(Stored records)
----
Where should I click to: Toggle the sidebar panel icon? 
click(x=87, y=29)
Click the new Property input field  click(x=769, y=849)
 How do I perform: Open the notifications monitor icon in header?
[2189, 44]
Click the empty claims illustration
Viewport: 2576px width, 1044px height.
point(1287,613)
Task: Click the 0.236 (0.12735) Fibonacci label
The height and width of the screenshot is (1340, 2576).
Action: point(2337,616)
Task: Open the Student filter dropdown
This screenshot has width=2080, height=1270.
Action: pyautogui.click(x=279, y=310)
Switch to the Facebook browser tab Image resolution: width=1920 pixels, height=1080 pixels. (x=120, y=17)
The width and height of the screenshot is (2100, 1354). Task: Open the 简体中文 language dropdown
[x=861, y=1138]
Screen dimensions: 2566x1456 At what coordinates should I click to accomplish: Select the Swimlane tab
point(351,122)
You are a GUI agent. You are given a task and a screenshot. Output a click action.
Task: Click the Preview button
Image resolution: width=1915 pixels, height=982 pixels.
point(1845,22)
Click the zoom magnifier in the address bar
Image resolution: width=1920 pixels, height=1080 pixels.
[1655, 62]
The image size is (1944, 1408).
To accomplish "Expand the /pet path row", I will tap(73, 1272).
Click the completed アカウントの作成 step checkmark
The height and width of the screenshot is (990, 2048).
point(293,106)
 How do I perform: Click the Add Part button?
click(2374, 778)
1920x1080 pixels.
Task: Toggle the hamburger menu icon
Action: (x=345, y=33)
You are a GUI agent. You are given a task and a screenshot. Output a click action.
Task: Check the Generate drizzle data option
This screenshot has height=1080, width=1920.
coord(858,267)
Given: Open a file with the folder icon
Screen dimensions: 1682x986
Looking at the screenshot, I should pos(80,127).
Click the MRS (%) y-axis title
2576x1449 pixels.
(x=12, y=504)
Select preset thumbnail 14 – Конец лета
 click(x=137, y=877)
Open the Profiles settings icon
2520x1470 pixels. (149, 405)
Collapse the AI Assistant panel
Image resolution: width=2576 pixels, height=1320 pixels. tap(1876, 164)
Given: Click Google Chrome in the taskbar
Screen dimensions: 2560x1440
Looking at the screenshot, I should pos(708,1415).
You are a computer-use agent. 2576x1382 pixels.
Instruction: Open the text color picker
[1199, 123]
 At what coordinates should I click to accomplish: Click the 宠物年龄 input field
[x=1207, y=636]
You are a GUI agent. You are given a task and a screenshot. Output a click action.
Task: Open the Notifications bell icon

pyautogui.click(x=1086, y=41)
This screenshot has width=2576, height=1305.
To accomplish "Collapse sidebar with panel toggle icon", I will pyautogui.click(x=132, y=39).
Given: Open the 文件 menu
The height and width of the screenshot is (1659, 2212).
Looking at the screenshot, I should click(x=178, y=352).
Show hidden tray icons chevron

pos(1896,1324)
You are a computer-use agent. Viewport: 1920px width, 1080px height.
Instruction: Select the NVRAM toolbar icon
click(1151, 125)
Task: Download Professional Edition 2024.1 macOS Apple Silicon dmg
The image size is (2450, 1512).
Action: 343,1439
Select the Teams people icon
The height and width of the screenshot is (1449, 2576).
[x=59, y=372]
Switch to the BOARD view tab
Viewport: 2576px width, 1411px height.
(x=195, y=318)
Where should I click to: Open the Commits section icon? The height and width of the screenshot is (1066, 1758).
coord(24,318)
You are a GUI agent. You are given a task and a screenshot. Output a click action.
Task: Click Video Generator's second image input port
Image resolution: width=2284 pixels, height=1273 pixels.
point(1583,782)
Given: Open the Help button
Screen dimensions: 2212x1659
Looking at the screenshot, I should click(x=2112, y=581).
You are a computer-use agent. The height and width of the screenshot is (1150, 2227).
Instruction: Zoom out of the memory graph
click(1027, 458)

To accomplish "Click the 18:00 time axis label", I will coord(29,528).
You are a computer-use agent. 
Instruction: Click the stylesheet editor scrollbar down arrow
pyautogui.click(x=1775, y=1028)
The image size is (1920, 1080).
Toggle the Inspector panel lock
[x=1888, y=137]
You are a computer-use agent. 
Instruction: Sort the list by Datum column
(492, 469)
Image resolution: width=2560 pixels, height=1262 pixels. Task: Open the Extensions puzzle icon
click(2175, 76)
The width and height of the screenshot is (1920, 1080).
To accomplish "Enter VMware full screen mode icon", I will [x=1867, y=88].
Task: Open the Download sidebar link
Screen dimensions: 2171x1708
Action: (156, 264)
----
## What the exercise asks
Copy all records verbatim.

## Answer area
Where should I click to: Toggle the sidebar panel icon? 
click(x=87, y=29)
Click the new Property input field  click(x=769, y=849)
 How do I perform: Open the notifications monitor icon in header?
[2189, 44]
Click the empty claims illustration
Viewport: 2576px width, 1044px height.
point(1287,613)
Task: Click the 0.236 (0.12735) Fibonacci label
The height and width of the screenshot is (1340, 2576).
Action: point(2337,616)
Task: Open the Student filter dropdown
This screenshot has width=2080, height=1270.
Action: pyautogui.click(x=279, y=310)
Switch to the Facebook browser tab Image resolution: width=1920 pixels, height=1080 pixels. (x=120, y=17)
The width and height of the screenshot is (2100, 1354). Task: Open the 简体中文 language dropdown
[x=861, y=1138]
Screen dimensions: 2566x1456 At what coordinates should I click to accomplish: Select the Swimlane tab
point(351,122)
You are a GUI agent. You are given a task and a screenshot. Output a click action.
Task: Click the Preview button
Image resolution: width=1915 pixels, height=982 pixels.
point(1845,22)
Click the zoom magnifier in the address bar
Image resolution: width=1920 pixels, height=1080 pixels.
[1655, 62]
The image size is (1944, 1408).
To accomplish "Expand the /pet path row", I will tap(73, 1272).
Click the completed アカウントの作成 step checkmark
The height and width of the screenshot is (990, 2048).
point(293,106)
 How do I perform: Click the Add Part button?
click(2374, 778)
1920x1080 pixels.
Task: Toggle the hamburger menu icon
Action: (x=345, y=33)
You are a GUI agent. You are given a task and a screenshot. Output a click action.
Task: Check the Generate drizzle data option
This screenshot has height=1080, width=1920.
coord(858,267)
Given: Open a file with the folder icon
Screen dimensions: 1682x986
Looking at the screenshot, I should pos(80,127).
Click the MRS (%) y-axis title
2576x1449 pixels.
(x=12, y=504)
Select preset thumbnail 14 – Конец лета
 click(x=137, y=877)
Open the Profiles settings icon
2520x1470 pixels. (149, 405)
Collapse the AI Assistant panel
Image resolution: width=2576 pixels, height=1320 pixels. tap(1876, 164)
Given: Click Google Chrome in the taskbar
Screen dimensions: 2560x1440
Looking at the screenshot, I should pos(708,1415).
You are a computer-use agent. 2576x1382 pixels.
Instruction: Open the text color picker
[1199, 123]
 At what coordinates should I click to accomplish: Click the 宠物年龄 input field
[x=1207, y=636]
You are a GUI agent. You are given a task and a screenshot. Output a click action.
Task: Open the Notifications bell icon

pyautogui.click(x=1086, y=41)
This screenshot has width=2576, height=1305.
To accomplish "Collapse sidebar with panel toggle icon", I will pyautogui.click(x=132, y=39).
Given: Open the 文件 menu
The height and width of the screenshot is (1659, 2212).
Looking at the screenshot, I should click(x=178, y=352).
Show hidden tray icons chevron

pos(1896,1324)
You are a computer-use agent. Viewport: 1920px width, 1080px height.
Instruction: Select the NVRAM toolbar icon
click(1151, 125)
Task: Download Professional Edition 2024.1 macOS Apple Silicon dmg
The image size is (2450, 1512).
Action: 343,1439
Select the Teams people icon
The height and width of the screenshot is (1449, 2576).
[x=59, y=372]
Switch to the BOARD view tab
Viewport: 2576px width, 1411px height.
(x=195, y=318)
Where should I click to: Open the Commits section icon? The height and width of the screenshot is (1066, 1758).
coord(24,318)
You are a GUI agent. You are given a task and a screenshot. Output a click action.
Task: Click Video Generator's second image input port
Image resolution: width=2284 pixels, height=1273 pixels.
point(1583,782)
Given: Open the Help button
Screen dimensions: 2212x1659
Looking at the screenshot, I should click(x=2112, y=581).
You are a computer-use agent. The height and width of the screenshot is (1150, 2227).
Instruction: Zoom out of the memory graph
click(1027, 458)

To accomplish "Click the 18:00 time axis label", I will coord(29,528).
You are a computer-use agent. 
Instruction: Click the stylesheet editor scrollbar down arrow
pyautogui.click(x=1775, y=1028)
The image size is (1920, 1080).
Toggle the Inspector panel lock
[x=1888, y=137]
You are a computer-use agent. 
Instruction: Sort the list by Datum column
(492, 469)
Image resolution: width=2560 pixels, height=1262 pixels. Task: Open the Extensions puzzle icon
click(2175, 76)
The width and height of the screenshot is (1920, 1080).
To accomplish "Enter VMware full screen mode icon", I will [x=1867, y=88].
Task: Open the Download sidebar link
Screen dimensions: 2171x1708
Action: (156, 264)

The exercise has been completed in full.